Supplied text

***

Party on! A Look at Some Interesting Festive Season Traditions around the World

I’ve already broken my New Year’s resolution. I had said I was going to observe Dry January this year. HA! Well, that lasted five days until I met two wonderful wines, a tangy orange vintage from Slovenia (I can’t resist orange wines – there’s something about a white wine that turns amber from leaving the skin on that drives me crazy), and a luscious, chilled red from France's Loire Valley. Like a Lambrusco but without the effervescence, this wine was perfect and had the elegance I had learned to appreciate in Mendoza where all red wines are served chilled.

My ongoing enjoyment of the holiday season into early January gave me pause and made me want to re-examine some of the more interesting traditions across the world during the last weeks of the calendar year and into the new one. Some are actually quite amusing.  Like my trying to keep Dry January any longer than five days.
Christmas Eve has a host of quirky observances.

***

Rows from a dataset:
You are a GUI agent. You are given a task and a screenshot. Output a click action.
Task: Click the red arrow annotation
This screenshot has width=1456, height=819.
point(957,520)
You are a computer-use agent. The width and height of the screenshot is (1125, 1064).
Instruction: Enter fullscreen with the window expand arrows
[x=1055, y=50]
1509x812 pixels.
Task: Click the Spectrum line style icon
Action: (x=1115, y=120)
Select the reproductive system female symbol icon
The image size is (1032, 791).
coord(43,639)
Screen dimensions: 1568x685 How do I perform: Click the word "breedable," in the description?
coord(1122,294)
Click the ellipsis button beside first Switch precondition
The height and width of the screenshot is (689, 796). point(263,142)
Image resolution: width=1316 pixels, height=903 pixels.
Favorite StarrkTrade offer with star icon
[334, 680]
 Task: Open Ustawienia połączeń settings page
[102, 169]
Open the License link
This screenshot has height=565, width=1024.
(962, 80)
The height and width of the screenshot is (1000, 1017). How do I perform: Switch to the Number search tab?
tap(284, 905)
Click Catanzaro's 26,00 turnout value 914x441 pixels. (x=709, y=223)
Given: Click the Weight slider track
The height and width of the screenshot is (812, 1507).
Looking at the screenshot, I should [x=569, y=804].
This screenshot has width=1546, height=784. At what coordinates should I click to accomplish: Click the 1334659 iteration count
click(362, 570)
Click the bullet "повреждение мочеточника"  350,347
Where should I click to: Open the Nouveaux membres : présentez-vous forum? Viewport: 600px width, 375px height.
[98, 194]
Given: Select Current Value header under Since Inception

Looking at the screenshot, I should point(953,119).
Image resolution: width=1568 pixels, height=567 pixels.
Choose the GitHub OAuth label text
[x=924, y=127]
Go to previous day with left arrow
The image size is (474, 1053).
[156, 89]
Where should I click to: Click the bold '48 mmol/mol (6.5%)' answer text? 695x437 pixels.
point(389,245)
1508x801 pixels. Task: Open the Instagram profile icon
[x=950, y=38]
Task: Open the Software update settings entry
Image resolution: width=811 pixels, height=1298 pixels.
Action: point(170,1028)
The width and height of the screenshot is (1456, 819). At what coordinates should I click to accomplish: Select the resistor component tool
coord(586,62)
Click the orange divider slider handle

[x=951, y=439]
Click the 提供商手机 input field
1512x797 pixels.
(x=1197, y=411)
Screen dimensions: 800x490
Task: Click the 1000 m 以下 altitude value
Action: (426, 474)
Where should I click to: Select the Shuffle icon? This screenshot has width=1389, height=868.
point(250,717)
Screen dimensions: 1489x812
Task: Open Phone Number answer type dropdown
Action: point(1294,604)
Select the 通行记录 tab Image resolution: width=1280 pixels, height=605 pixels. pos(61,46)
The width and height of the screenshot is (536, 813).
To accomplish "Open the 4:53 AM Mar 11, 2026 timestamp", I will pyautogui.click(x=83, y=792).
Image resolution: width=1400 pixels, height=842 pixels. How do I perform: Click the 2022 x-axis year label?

***

Your instructions
Pick up the piece on festive season traditions around the world where it stops, and continue it after "Christmas Eve has a host of quirky observances."

Output of the exercise
In Poland, locals celebrate this special evening with a feast known as Wigilia, a home-cooked meal of 12 different traditional dishes. As told to me by MIR tours, the dinner is a vigil of waiting for the birth of Christ and is called the Star Supper (gwiazdka), as it begins when the first star is visible in the sky. Creating a manger-like tableau, straw is spread on the table, covered with a white tablecloth, and an extra place is set at the table (sort of like leaving room for Elijah at the Passover Seder) for any unexpected guest. Animals are part of the family celebration, too, receiving pieces of traditional Christmas wafers, oplatek, eaten by all. 

In New Orleans, the 18th-century Creole tradition of celebrating Christmas dinner after Christmas mass continues to this day, with adjusted timing to accommodate all guests. Called Réveillon, these dinners historically began at 2am with a feast of chicken and oyster gumbo, game pies, soups, soufflés, desserts, brandy and coffee. It was a tradition inherited from Europe as a way to break the daylong fast leading up to Christmas Eve. Today, you can book a table at many restaurants in the French Quarter or at hotels like the Windsor Court, where dinner is served well past 10pm (but starting before 2am). Doesn’t sound out of character for New Orleans, does it?

Christmas Day is clearly the family day.

You have to love this one – just look at the photo. Each Christmas at the Jackson Hole Mountain Resort, families are invited to ski with Santa. How cool is that!

But my favorite Christmas Day tradition happens in Japan.

A “new” tradition from the 70s, the Japanese enjoy a quirky Christmas Day meal motivated by homesick travelers who missed having a turkey while in Japan. KFC responded by offering up the closest thing, the KFC Party Bucket. Today, no one would think of not eating KFC in Japan on Christmas and people place orders months ahead of time, lining up to order their “Christmas Chicken.” I wonder how Colonel Sanders would feel about being dressed up to look like Santa Claus.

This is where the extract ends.